May 31, 2009, 5:37am (report abuse)

Good intentions but I think a nationwide mandate at these hard economic times is not appropriate.

The healthcare industry is the only one thriving nowadays and doing this now would kill it.

This will also exacerbate the nursing shortage rather than solve it and the very few areas w/c does not have one will suddenly have an artificial shortage. California has a mandatory ratio for 5-6 years now and yet they are still reporting shortages (even at these times) and still projecting more in the years to come.

Just shows that simply enforcing a nurse-to-patient ratio and increasing salaries is not enough to attract more nurses.

My2cents

June 12, 2009, 1:55pm (report abuse)

I disagree since I already work in healthcare as an RN. If you look at CA, there are still shortages but nowhere as badly as before. Also, being forced to take care of more patients highly increases the likelihood of errors and poor patient care. Maybe you should try it before putting your comments out about it. Also, the healthcare industry is not thriving - hospitals are closing, laying off staff (ie, increasing the number of patients per nurse), freezing yearly increases and even stopping their 401K matches for emlpoyees. So guess again!

Bad timing

June 13, 2009, 3:23pm (report abuse)

"If you look at CA, there are still shortages but nowhere as badly as before"
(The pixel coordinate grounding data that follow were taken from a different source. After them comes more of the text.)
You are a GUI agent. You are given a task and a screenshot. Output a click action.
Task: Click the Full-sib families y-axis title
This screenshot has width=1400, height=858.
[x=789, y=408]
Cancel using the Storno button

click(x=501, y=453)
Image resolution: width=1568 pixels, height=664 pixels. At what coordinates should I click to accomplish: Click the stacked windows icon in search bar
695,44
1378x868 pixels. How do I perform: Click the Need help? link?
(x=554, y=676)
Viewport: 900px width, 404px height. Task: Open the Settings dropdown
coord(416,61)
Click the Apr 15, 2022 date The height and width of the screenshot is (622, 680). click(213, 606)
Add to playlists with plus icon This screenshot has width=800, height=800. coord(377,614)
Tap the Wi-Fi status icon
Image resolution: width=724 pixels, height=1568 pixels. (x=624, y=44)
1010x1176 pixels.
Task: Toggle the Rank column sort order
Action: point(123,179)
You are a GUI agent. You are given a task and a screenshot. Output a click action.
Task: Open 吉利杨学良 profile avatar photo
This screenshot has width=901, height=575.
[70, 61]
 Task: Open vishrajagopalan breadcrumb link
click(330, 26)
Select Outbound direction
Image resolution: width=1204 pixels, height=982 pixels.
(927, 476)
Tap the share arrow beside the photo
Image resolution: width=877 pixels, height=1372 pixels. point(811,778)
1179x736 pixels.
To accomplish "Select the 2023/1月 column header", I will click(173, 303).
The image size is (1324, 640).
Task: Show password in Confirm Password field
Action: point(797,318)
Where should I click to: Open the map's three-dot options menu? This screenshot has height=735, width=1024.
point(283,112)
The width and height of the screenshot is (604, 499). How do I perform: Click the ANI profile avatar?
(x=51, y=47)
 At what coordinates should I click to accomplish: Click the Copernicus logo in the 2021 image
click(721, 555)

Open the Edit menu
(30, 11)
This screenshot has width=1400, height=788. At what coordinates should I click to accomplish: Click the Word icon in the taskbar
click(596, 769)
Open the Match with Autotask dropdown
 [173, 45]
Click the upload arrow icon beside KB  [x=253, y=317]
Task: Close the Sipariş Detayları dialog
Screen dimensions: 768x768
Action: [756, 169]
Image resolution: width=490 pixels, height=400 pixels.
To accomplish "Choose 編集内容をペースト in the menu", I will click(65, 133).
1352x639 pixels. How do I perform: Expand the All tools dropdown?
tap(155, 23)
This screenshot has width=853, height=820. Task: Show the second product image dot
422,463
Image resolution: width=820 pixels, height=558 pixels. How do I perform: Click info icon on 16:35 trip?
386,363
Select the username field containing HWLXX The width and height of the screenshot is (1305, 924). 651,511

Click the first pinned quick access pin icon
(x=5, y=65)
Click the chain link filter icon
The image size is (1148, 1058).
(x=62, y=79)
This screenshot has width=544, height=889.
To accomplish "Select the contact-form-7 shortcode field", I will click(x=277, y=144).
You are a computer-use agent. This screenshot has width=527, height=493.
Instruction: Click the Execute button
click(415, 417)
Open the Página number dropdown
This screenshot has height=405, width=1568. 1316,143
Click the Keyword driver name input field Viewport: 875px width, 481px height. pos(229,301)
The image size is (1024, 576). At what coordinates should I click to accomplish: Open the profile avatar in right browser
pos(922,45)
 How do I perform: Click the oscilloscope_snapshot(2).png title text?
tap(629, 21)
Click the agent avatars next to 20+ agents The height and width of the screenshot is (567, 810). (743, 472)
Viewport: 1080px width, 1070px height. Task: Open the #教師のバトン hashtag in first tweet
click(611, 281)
Did I say something different? Where did I say it did not improve things? It did but not enough.

And healthcare is thriving aka SURVIVING. Where did I say that they are not affected what so ever by the recession ?? You do know what thriving means don't you? It's true that there are some layoffs and freeze-hiring but overall the HC industry is still positive per the monthly jobs reports of the Dept. of Labor.

Hence, the use of the term THRIVING.

Also try addressing the bill and not just criticizing someone's comments (note I did say address the bill in addition to criticizing before you mis-interpret my comment again)

You fail to say what you think of the bill.

US Nurse Janet

August 6, 2009, 3:53pm (report abuse)

The main reason I left hospital nursing was due to the number of patient one had to care for on ones shift. Each year the amount seemed to clib until you finally had to admit to yourself that it was just to dangerous to try to care for everyone and do a safe job of it. One does make mistakes when overloaded and when a nurse is so burdened with so many rules and regulations then how is that nurse able to complete his or her job safely? This bill is a real need for the nurses of the USA if they are to care for their patients safely.

jlj

September 16, 2009, 8:16pm (report abuse)

As an RN, I agree with the nurses who spoke before me. Dangerous care is the care patients are receiving. It's time safety, instead of profit, becomes the priority! Patient's die everyday because they haven't had proper care at the bedside. Our hospital administrators should be ashame.

US RN Kathy

October 17, 2009, 1:23pm (report abuse)

Whose license and livlihood is at stake when admistrations cut staffing, increase patient loads and decrease ancillary personnel? It is not the CNO's, or managers who are in jeopardy, it is the patients and the direct care providers who are the biggest risk takers. We must limit our liabilites, if not with staffing mandates then with objective acuity limits given per RN. And the working direct patient RN's must approve the limits, not one of the thousands of "paper" nurses who haven't touched a patient in years.